図書室は僕らの貸切となり、「お前が何で学級委員ちゃんの近くにいるんだよ、調子のんな」と言う人もいない訳だ。
わあい。
僕をここまで半ば強引に連れてきた学級委員ちゃんが、空いている椅子に座った。まあ全部空いてるわけだけど。僕は念のため二つ離れた椅子に座る。
「隣座って」
ひいい。
僕が膝をガタガタさせながら隣に座ると、学級委員ちゃんは小さくため息をついた。
「別に取って食おうとしてるわけじゃないから。波木くん、よくそんな様子で学級委員できてるね」
やりたくてやってんじゃねえんだよ!
「……いや……仕方なくやってるだけ……」
「ああ、そういえばそうだったね」
「……」
「何でゲーム持ってきたの?」
「……いや、その、すきだから……」
「そう」
結果的に放課後が潰されてゲームの時間は減ったわけだ。校則破りの対価。
学級委員ちゃんは鞄を開けると次々に問題集と参考書を取り出す。今授業使ってる問題集の他に、応用問題集、2年生用のものも。え。
「これ教えて」
学級委員ちゃんは当然のように来年履修する範囲の問題集を広げた。いやわかんねえよ。
「この問題」
「……えっ……いや……わかんない……これ2年生の内容だから……」
「ほんとに?」
逆になぜ僕が既に勉強したと思っていたのか。
学級委員ちゃんが僕の顔をまじまじと見る。
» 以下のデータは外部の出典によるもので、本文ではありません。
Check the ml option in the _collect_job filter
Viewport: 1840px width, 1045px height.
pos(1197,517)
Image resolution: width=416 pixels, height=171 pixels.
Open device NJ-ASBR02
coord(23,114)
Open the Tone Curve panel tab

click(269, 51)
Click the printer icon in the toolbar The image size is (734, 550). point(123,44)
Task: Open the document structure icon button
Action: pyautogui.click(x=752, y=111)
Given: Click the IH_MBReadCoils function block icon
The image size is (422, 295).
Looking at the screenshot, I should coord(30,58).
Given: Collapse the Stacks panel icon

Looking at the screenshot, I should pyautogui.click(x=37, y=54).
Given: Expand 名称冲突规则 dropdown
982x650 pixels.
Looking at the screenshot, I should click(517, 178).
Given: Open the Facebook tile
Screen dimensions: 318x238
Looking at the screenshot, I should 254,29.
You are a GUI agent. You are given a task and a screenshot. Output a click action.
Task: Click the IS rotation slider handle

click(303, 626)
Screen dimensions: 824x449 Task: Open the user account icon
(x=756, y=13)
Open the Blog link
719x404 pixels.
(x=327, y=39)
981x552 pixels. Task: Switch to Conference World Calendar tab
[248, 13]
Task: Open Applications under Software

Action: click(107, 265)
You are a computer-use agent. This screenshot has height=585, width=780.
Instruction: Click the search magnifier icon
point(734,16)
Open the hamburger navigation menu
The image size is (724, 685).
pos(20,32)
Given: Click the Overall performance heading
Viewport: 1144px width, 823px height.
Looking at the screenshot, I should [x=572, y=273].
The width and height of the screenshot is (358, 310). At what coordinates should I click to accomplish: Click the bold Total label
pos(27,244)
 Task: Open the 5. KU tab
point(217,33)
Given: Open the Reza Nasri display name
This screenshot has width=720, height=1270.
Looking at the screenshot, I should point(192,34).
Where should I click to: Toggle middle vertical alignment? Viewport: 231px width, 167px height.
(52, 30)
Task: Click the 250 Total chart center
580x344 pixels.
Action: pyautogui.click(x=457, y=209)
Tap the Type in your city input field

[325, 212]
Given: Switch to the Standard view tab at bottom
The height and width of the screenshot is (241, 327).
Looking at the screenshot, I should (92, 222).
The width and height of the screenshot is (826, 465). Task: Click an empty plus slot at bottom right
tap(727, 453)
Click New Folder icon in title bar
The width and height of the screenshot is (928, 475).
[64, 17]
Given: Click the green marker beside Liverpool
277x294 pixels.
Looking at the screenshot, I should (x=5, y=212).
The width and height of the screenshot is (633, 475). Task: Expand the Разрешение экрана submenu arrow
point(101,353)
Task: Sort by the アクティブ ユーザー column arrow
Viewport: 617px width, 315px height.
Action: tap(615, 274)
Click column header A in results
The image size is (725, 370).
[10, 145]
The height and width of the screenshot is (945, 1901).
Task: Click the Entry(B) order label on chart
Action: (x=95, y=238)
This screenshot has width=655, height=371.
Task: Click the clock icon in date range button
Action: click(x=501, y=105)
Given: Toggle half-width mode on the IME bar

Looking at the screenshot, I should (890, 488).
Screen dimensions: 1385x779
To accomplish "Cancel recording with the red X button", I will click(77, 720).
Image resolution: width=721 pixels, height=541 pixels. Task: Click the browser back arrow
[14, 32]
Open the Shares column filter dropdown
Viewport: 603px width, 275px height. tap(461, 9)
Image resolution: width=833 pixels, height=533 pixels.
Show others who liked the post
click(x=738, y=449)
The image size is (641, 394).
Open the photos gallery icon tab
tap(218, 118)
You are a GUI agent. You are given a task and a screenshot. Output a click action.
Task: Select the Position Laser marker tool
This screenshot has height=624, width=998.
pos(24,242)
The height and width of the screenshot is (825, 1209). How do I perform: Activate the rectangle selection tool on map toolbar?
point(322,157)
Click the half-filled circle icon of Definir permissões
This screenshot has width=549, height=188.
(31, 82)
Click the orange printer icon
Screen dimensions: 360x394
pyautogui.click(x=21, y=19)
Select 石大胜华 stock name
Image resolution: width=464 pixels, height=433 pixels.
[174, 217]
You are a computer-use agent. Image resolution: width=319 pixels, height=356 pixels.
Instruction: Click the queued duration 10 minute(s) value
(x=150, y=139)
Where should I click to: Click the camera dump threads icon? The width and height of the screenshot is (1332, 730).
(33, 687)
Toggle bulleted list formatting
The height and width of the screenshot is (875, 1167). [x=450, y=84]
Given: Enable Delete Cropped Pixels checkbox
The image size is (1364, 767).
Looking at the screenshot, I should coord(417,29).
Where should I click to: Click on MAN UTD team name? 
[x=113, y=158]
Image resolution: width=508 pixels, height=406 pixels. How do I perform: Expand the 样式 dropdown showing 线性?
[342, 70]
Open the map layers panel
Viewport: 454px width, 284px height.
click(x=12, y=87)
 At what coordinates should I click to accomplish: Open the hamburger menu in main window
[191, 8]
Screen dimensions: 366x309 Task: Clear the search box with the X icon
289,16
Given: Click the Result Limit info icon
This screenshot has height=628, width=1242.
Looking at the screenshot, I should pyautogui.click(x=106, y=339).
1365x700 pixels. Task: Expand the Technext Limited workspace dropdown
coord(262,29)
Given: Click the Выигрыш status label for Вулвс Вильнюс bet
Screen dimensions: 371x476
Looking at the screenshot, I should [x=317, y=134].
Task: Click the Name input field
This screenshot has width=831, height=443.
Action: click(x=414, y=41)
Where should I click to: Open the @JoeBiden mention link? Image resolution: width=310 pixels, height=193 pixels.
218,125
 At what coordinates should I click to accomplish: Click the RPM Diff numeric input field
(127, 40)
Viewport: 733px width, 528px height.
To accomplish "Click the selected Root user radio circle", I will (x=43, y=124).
僕は目を逸らして窓の方に向けた。
ふーむ、と学級委員ちゃんが小さく唸る。
「じゃあこれは明日教えて。勉強しといてね」
「は?」
「ゲーム」
「……いや、でもいくらなんでも」
「あ、教科書は貸してあげるから」
そういう問題じゃない。想像を絶する横暴さ。何なんだ。今更ながらにゲームを持ってきたのを後悔する。なお、全ては画面を覗いた学級委員ちゃんが悪い。普通覗くか?
「今日はこっち教えて」
1年の問題集を開く。まあこっちなら。
◆◆◆
二時間弱経ち日がかなり傾いたところで、ようやく学級委員ちゃんは問題集を閉じた。教えていた僕まで頭が良くなった気がする。
「今日はここまででいいよ、ありがと」
微笑をたたえてお礼を言った学級委員ちゃんにビビった僕は短く、おう、と応えた。
「……じゃあこれで」
図書室のドアを開く。
「待って」
学級委員ちゃんはあわてて筆箱をしまう。
「靴箱まで一緒に行こ」
「あ、うん」
学級委員ちゃんの斜め後ろ1メートルの距離を維持しつつ歩き、僕は靴箱まで行った。会話はなかった。
「じゃあこれで」
「うん、またね。あ、波木くんってさ」
学級委員ちゃんが靴紐を結びながら言う。
「自分のテストの順位とか知ってる?」
知らされてないな。
「知らない」
学級委員ちゃんはぽかんとした後、今日一大きくため息をついた。